Compiler arch float double godbolt
clang++ 64 raised raised https://godbolt.org/z/nP697jvTG
clang++ 32 not raised not raised https://godbolt.org/z/hhs56dnnz
g++ 64 raised raised https://godbolt.org/z/x18svh5Yr
g++ 32 not raised not raised https://godbolt.org/z/384YddYqn
arch type Fraction(Significand) MSB2bit
64bit signaling 01
64bit quiet 10
32bit signaling 11
32bit quiet 10
fumoboy007 commented 1 year ago

Thanks for looking into this @redboltz!

I think the Windows issue you encountered may just be an issue with the Windows C++ standard library implementation: https://developercommunity.visualstudio.com/t/stdnumeric-limitssignaling-nan-returns-quiet-nan/155064. Perhaps a floating point operation that generates an sNAN still has the correct bit pattern even if numeric_limits::signaling_NaN() does not?

Is the 32-bit CPU issue you encountered the same as the above Windows issue?

Your solution of clearing the is_quiet bit seems like it should work well.
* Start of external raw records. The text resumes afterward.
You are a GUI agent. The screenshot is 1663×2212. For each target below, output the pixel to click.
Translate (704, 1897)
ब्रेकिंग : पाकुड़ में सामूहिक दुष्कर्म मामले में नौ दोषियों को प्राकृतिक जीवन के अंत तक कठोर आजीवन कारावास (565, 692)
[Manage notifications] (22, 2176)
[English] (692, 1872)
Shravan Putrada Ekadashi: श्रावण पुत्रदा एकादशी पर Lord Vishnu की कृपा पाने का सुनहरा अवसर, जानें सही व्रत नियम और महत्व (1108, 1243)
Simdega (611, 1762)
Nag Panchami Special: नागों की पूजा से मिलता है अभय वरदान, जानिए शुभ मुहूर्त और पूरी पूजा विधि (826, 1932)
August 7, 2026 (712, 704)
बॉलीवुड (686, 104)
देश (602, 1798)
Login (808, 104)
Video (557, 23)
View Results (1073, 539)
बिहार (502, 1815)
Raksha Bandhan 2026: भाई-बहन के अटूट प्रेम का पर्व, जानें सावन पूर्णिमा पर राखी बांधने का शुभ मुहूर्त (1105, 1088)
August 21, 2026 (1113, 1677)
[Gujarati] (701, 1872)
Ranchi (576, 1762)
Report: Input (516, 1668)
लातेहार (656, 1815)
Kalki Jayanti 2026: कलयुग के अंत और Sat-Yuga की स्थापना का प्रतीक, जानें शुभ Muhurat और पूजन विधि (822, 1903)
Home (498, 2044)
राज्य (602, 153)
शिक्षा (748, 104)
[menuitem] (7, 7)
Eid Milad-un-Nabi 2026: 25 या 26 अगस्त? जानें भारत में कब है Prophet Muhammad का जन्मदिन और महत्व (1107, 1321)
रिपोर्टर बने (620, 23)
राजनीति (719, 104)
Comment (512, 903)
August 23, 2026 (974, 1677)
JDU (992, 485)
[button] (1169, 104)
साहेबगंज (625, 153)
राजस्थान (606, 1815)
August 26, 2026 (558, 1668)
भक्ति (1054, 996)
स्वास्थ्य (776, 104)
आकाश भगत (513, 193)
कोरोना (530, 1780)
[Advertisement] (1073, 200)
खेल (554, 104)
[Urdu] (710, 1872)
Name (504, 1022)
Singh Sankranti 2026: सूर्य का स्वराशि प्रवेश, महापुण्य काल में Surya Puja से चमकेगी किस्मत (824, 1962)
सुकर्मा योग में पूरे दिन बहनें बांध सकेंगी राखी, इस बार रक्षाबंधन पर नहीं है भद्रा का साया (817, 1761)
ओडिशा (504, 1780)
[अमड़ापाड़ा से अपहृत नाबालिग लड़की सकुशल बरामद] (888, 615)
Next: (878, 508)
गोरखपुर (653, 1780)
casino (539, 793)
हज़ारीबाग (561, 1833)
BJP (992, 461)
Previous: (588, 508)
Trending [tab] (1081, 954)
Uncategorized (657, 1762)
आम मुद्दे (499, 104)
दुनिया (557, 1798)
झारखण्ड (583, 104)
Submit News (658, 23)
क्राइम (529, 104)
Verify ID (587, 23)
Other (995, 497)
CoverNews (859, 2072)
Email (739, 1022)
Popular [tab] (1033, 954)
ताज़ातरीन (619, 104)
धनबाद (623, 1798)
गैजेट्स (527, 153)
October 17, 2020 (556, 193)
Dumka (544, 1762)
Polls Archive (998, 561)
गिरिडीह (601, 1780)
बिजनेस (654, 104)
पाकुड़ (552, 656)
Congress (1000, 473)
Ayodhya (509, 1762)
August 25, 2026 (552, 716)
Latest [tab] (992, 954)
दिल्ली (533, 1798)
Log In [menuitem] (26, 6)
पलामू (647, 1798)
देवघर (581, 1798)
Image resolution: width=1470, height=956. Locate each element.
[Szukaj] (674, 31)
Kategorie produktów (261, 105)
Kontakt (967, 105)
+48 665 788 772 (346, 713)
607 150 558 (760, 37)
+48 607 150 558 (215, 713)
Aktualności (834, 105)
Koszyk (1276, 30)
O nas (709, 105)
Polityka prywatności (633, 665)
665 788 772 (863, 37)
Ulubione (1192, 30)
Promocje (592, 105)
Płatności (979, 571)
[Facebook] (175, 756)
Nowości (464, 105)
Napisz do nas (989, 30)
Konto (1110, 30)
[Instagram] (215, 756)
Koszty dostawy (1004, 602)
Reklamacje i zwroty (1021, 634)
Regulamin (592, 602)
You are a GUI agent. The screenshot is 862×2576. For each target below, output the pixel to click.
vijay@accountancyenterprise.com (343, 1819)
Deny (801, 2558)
That being said, introducing an f32 field seems like the cleanest solution to me.

fumoboy007 commented 1 year ago

Actually, the Windows issue is a 32-bit CPU issue, not the other way around! More details here.

From what I understood, if a function returns an sNAN, it will always get converted to a qNAN (and raise a floating point exception) because the calling conventions on x86 specify that floating point values are returned in the x87 registers, which are inside the FPU. Hence, numeric_limits::signaling_NaN() always returns a qNAN on x86.